Farmers have been urged to embrace use of a combination of micronutrients and macronutrients to enhance agriculture productivity.
According to a recent study by the International Fertiliser Development Centre (IFDC) and the Rwanda Agriculture Board (RAB), application of macronutrients NPK (nitrogen, phosphorous potassium) and DAP (diammonium phosphate), secondary nutrients (sulfur) and micronutrients such as boron, copper, zinc stimulate the plants productivity.
Dr. Leon Nabahungu, the in-charge of land and water management at RAB, said if a hectare which produced 15 to 16 tonnes of Irish potatoes when only micronutrients (NPK, DAP) were used, this could double to 32 tonnes when the combination of micronutrients and macronutrients is used.
“Rice output, for example, can increase from 3.5 tonnes to seven tonnes per hectare,” he said.

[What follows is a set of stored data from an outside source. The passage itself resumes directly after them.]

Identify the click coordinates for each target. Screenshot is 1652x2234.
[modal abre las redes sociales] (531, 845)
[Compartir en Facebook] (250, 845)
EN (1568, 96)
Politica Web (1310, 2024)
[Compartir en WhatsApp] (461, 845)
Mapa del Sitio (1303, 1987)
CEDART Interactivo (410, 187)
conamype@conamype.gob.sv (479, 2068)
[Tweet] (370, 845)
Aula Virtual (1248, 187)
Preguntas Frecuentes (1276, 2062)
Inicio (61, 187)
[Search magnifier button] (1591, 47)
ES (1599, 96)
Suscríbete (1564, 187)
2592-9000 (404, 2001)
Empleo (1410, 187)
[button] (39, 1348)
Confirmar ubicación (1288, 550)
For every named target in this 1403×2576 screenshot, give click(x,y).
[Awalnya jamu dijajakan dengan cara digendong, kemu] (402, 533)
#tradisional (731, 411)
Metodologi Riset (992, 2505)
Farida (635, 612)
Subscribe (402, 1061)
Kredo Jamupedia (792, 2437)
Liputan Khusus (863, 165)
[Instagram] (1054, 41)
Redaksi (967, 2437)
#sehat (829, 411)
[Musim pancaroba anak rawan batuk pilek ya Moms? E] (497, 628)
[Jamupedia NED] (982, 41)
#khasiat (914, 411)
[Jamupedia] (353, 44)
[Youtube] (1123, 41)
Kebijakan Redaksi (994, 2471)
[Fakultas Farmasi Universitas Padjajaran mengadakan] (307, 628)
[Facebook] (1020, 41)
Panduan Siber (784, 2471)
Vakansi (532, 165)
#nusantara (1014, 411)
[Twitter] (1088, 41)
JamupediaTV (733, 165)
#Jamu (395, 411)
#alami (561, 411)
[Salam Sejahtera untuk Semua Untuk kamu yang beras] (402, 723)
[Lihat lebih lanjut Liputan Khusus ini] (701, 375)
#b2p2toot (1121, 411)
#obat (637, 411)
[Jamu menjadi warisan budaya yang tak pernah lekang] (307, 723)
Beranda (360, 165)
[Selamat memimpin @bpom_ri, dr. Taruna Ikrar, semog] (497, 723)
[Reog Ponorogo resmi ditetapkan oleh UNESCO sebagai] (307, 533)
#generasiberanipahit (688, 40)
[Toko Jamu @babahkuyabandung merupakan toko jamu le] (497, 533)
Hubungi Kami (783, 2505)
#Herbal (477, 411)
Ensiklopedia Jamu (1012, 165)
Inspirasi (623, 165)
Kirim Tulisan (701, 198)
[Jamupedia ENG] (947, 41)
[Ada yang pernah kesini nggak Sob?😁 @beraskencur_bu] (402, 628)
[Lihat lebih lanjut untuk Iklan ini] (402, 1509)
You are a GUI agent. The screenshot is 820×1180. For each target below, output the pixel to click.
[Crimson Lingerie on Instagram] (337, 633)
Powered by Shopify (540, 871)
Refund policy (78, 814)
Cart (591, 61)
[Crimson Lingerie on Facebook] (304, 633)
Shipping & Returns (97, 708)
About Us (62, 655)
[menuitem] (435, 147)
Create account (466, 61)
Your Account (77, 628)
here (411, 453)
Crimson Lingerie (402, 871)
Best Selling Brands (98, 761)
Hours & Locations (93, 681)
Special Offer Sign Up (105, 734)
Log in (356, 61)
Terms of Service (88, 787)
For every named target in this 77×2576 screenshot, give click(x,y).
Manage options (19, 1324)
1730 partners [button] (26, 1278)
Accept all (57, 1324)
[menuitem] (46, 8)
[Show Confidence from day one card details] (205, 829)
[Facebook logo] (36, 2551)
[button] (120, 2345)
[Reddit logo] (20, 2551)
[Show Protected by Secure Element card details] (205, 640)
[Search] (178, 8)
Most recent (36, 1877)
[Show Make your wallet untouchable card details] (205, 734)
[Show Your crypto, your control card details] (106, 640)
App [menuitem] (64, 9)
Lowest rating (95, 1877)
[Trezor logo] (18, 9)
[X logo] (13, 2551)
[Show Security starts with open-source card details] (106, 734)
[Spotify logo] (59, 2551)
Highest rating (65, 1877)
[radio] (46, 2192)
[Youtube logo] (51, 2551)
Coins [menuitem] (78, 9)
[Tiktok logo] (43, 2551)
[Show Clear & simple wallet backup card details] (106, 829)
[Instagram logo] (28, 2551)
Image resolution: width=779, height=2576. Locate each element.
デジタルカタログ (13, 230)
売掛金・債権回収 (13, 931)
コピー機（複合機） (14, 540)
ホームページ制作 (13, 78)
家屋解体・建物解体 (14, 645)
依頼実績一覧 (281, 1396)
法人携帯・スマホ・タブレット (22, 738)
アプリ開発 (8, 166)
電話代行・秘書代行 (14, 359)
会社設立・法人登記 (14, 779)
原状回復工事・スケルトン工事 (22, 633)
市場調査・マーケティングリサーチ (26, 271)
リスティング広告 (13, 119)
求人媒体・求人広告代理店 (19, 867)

This was during a workshop to discuss the final draft of Fertiliser Demonstration Manual 2014 in Kigali last week. The manual is informed by recent on-farm trials on maize, wheat and potatoes’ response to secondary nutrients and micronutrients like boron, copper, and zinc, along with major nutrients.
Landouard Semukanya, the IFDC Rwanda’s technologies transfer officer, noted that farmers were used to the application of macronutrients like NPK and DAP, but ignored secondary nutrients such as sulfur and micronutrients which affects crop output.
He said the study showed that there was lack of such micronutrients, which makes it difficult for plants to respond to fertilisers.
Pascal Twizerimana, a farmer belonging to Imbaraga Association in Musanze District, said a micronutrient test that was done in his potato garden increased yields from 600kg to 1.1 tonnes.
The fertiliser demonstration manual draft is to be revised in December 2014 to validate its findings.